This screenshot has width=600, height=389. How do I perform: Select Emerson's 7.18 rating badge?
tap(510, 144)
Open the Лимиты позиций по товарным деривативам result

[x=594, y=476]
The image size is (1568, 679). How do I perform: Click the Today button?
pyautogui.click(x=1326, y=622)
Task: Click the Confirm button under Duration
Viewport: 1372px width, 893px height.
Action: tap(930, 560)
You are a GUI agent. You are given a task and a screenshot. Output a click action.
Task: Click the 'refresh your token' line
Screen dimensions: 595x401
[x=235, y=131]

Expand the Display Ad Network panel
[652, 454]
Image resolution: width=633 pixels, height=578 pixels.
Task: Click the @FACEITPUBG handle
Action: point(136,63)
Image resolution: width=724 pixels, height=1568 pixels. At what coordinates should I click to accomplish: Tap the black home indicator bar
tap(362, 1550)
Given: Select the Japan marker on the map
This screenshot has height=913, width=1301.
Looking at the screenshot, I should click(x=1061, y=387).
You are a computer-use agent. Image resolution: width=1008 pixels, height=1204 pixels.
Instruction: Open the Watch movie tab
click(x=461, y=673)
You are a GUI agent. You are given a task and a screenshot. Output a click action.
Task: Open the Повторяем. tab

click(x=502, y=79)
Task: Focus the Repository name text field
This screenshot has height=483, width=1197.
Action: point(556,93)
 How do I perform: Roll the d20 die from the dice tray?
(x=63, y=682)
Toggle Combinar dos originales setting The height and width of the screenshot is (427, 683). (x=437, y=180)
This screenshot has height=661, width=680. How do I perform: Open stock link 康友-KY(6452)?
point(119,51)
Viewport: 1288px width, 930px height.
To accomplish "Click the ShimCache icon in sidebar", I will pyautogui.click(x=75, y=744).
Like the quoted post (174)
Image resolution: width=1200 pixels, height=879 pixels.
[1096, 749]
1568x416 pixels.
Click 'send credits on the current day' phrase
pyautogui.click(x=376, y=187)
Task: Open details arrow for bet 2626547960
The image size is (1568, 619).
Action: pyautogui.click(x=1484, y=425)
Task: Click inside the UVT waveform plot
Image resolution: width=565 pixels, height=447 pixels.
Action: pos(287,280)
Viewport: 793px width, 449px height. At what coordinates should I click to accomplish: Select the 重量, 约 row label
================================
_Task goal_
From the first line to the last, transcribe the records exactly.

_Task result_
This screenshot has width=600, height=389. How do I perform: Select Emerson's 7.18 rating badge?
tap(510, 144)
Open the Лимиты позиций по товарным деривативам result

[x=594, y=476]
The image size is (1568, 679). How do I perform: Click the Today button?
pyautogui.click(x=1326, y=622)
Task: Click the Confirm button under Duration
Viewport: 1372px width, 893px height.
Action: tap(930, 560)
You are a GUI agent. You are given a task and a screenshot. Output a click action.
Task: Click the 'refresh your token' line
Screen dimensions: 595x401
[x=235, y=131]

Expand the Display Ad Network panel
[652, 454]
Image resolution: width=633 pixels, height=578 pixels.
Task: Click the @FACEITPUBG handle
Action: point(136,63)
Image resolution: width=724 pixels, height=1568 pixels. At what coordinates should I click to accomplish: Tap the black home indicator bar
tap(362, 1550)
Given: Select the Japan marker on the map
This screenshot has height=913, width=1301.
Looking at the screenshot, I should click(x=1061, y=387).
You are a computer-use agent. Image resolution: width=1008 pixels, height=1204 pixels.
Instruction: Open the Watch movie tab
click(x=461, y=673)
You are a GUI agent. You are given a task and a screenshot. Output a click action.
Task: Open the Повторяем. tab

click(x=502, y=79)
Task: Focus the Repository name text field
This screenshot has height=483, width=1197.
Action: point(556,93)
 How do I perform: Roll the d20 die from the dice tray?
(x=63, y=682)
Toggle Combinar dos originales setting The height and width of the screenshot is (427, 683). (x=437, y=180)
This screenshot has height=661, width=680. How do I perform: Open stock link 康友-KY(6452)?
point(119,51)
Viewport: 1288px width, 930px height.
To accomplish "Click the ShimCache icon in sidebar", I will pyautogui.click(x=75, y=744).
Like the quoted post (174)
Image resolution: width=1200 pixels, height=879 pixels.
[1096, 749]
1568x416 pixels.
Click 'send credits on the current day' phrase
pyautogui.click(x=376, y=187)
Task: Open details arrow for bet 2626547960
The image size is (1568, 619).
Action: pyautogui.click(x=1484, y=425)
Task: Click inside the UVT waveform plot
Image resolution: width=565 pixels, height=447 pixels.
Action: pos(287,280)
Viewport: 793px width, 449px height. At what coordinates should I click to accomplish: Select the 重量, 约 row label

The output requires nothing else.